1. Meet Matisse by Jean-Vincent Senac

Matisse was a master at capturing the dramatic light and colour of the south of France, and there’s a stunning exhibition of his cut-outs at the Tate Modern in London. Through this activity book you can copy his techniques and create your own cut-out works of art. If you can, visit the exhibition too. It’s a delight.

2. The Usborne Illustrated Stories from the Greek Myths

There are many versions of the myths for children out there, but I was particularly wowed by the beautiful illustrations in this one. My seven
year-old loved the gore. Every rock and island, it seems, is the site of some mythical triumph or tragedy, often involving monsters being killed in various gruesome ways, or by sailors getting eaten. Perfect bedtime reading for the not-so-squeamish.

3. The Roman Mysteries series by Caroline Lawrence

Caroline’s wonderful detective series for pre-teen readers has all of my favourite ingredients: clever kids, friendship, puzzle solving, and a window into another world – life in the Roman Empire. Also, the stories are set in some of the best Mediterranean locations, from Pompeii to Alexandria.
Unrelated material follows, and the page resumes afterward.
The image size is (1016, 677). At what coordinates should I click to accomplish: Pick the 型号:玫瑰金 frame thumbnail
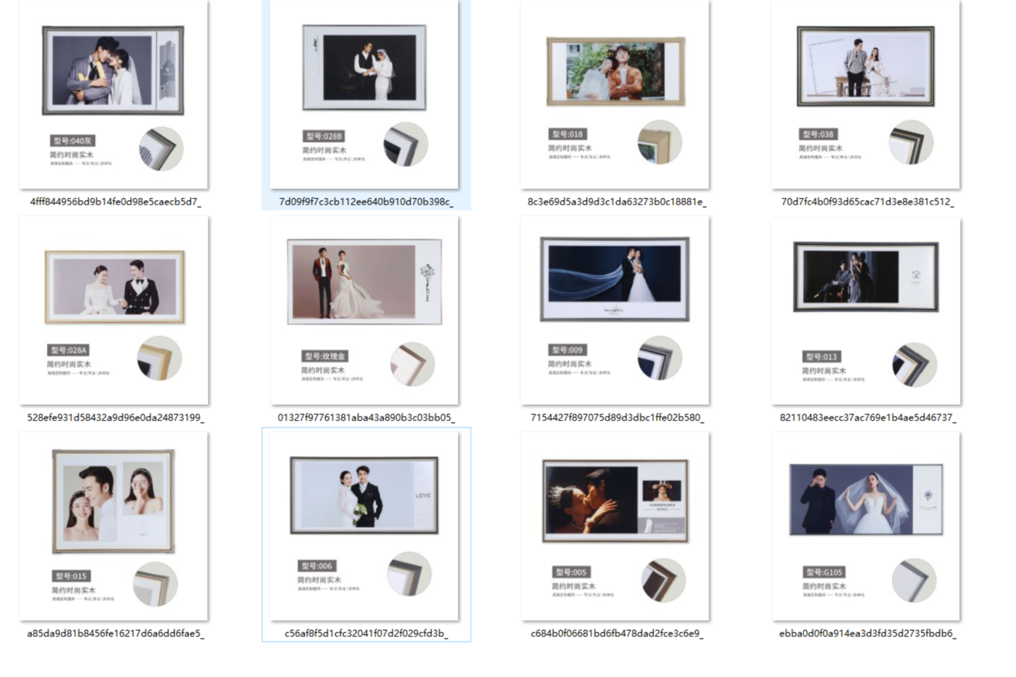click(x=364, y=311)
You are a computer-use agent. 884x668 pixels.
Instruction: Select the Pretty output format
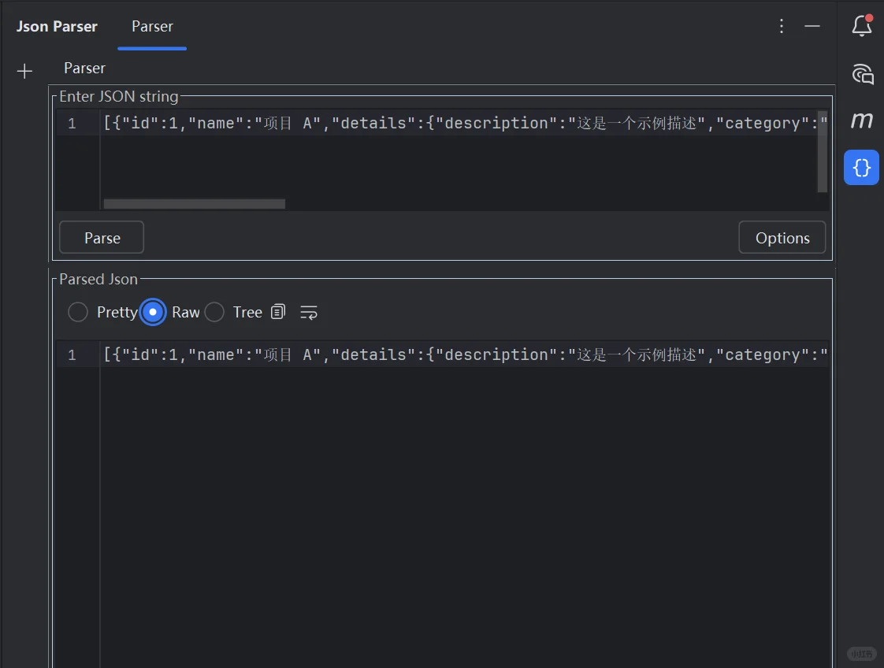click(x=78, y=312)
They bring the Roman world to life better than any other books I know.

4. My Family and Other Animals by Gerald Durrell

This was one of my favourite funny reads growing up and still makes me laugh. By chapter one, young Gerry, his eccentric mother, brothers, sister, dog called Roger and various caterpillars have left the dreary cold and rain of England for the “bright, looking-glass world of Greece”. They settle in a strawberry-pink villa in the Corfu hills, and Gerry’s adventures as a budding naturalist begin. It’s a must for any animal lover, and now you know how Clare Balding’s autobiography (My Animals and Other Family) got its name. See what she did there?
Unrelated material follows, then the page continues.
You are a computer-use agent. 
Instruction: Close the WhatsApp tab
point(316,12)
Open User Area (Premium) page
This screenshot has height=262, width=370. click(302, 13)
5. A World Between Us by Lydia Syson

“The sea, the sparkling sea: from the mountains they have come right across the sea again. It is beautiful.” Love, idealism and tragedy are thickly mixed in this story of the Internationales, who went off to fight in the Spanish Civil War. Lydia Syson writes gripping historical UK YA, set in the twentieth century. Look out, too, for the beautiful covers of her books, which echo the strong design aesthetic of the time.

6. The Iliad by Homer

The war between the Greeks and Trojans over Helen of Troy is somewhat older. How can a three thousand year-old poem about it possibly still be interesting, or relevant, or a good read for teens? Well, I recommend giving it a go. A bit like The Hunger Games, with chariots, ships and gods. By all means just skip to the battle scenes if you like.

7. Death on the Nile by Agatha Christie

If that’s all a bit too energetic on a summer’s day, picture Hercule Poirot in cream linen, travelling up the Nile on an old-fashioned cruise ship. Agatha Christie was inspired to write the story while on a steamer that you can still cruise on. There is something about a very hot sun and a very wicked murder plot that just seems to work.

8. The Talented Mr Ripley by Patricia Highsmith

Talking of wicked murder plots… Tom Ripley is sent to from America to Italy to bring back Dickie Greenleaf, a rich college kid who’s fallen in love with a lifestyle of sun, sea and jazz, and won’t come home. Trouble is, Tom comes to love Dickie’s life there as much as Dickie does…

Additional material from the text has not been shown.